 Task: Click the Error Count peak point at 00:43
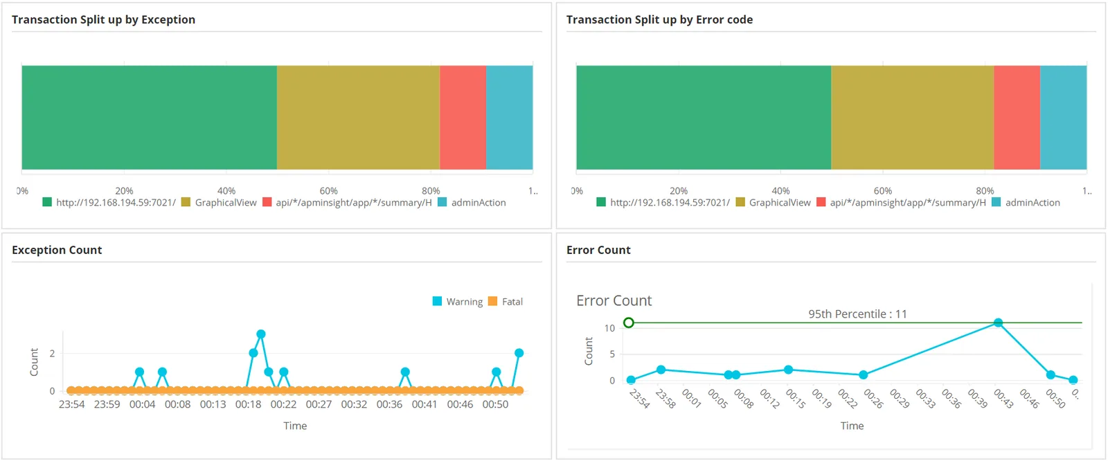pyautogui.click(x=998, y=323)

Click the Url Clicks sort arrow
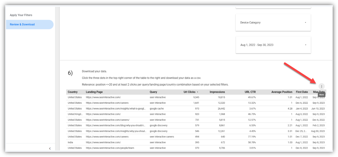197,92
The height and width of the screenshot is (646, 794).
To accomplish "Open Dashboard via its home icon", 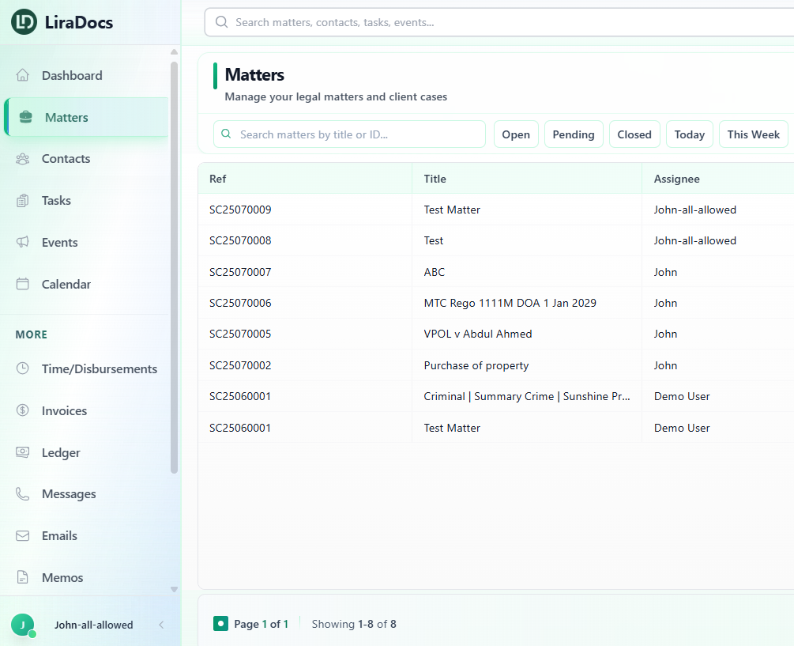I will coord(23,76).
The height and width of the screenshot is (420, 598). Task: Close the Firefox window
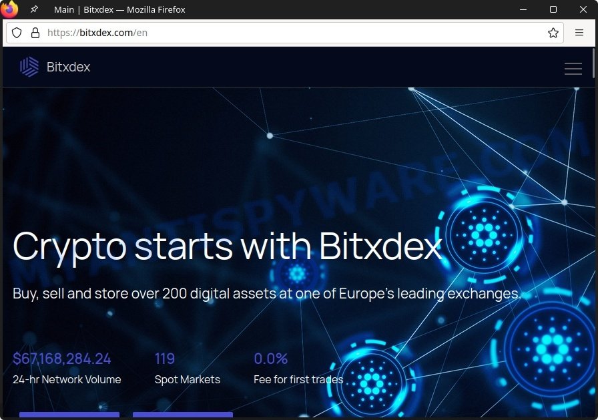pyautogui.click(x=583, y=9)
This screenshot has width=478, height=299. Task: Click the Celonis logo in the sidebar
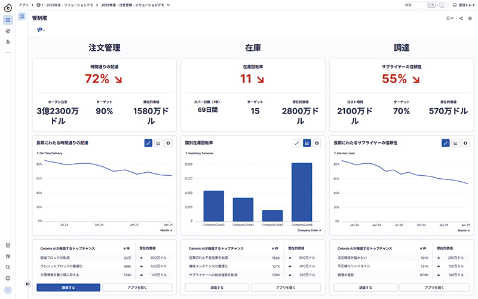point(8,6)
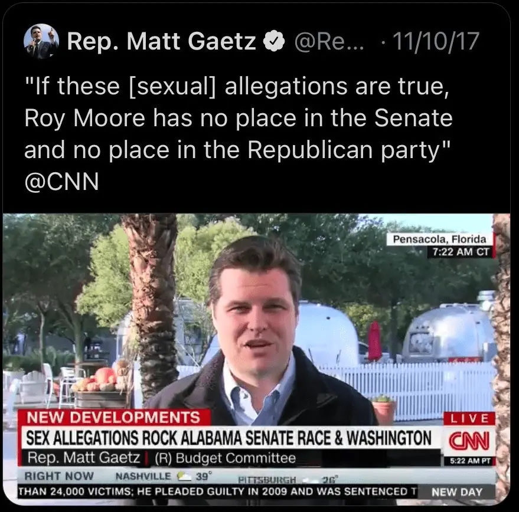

#####

- Task objective
Copy the material from the line containing "This screenshot has" through the end, swapping "sidebar" for "navigation panel" and changing nothing else. Leave the pictures out of your answer.

- Task result
This screenshot has width=478, height=299. Task: Click the Celonis logo in the navigation panel
point(8,6)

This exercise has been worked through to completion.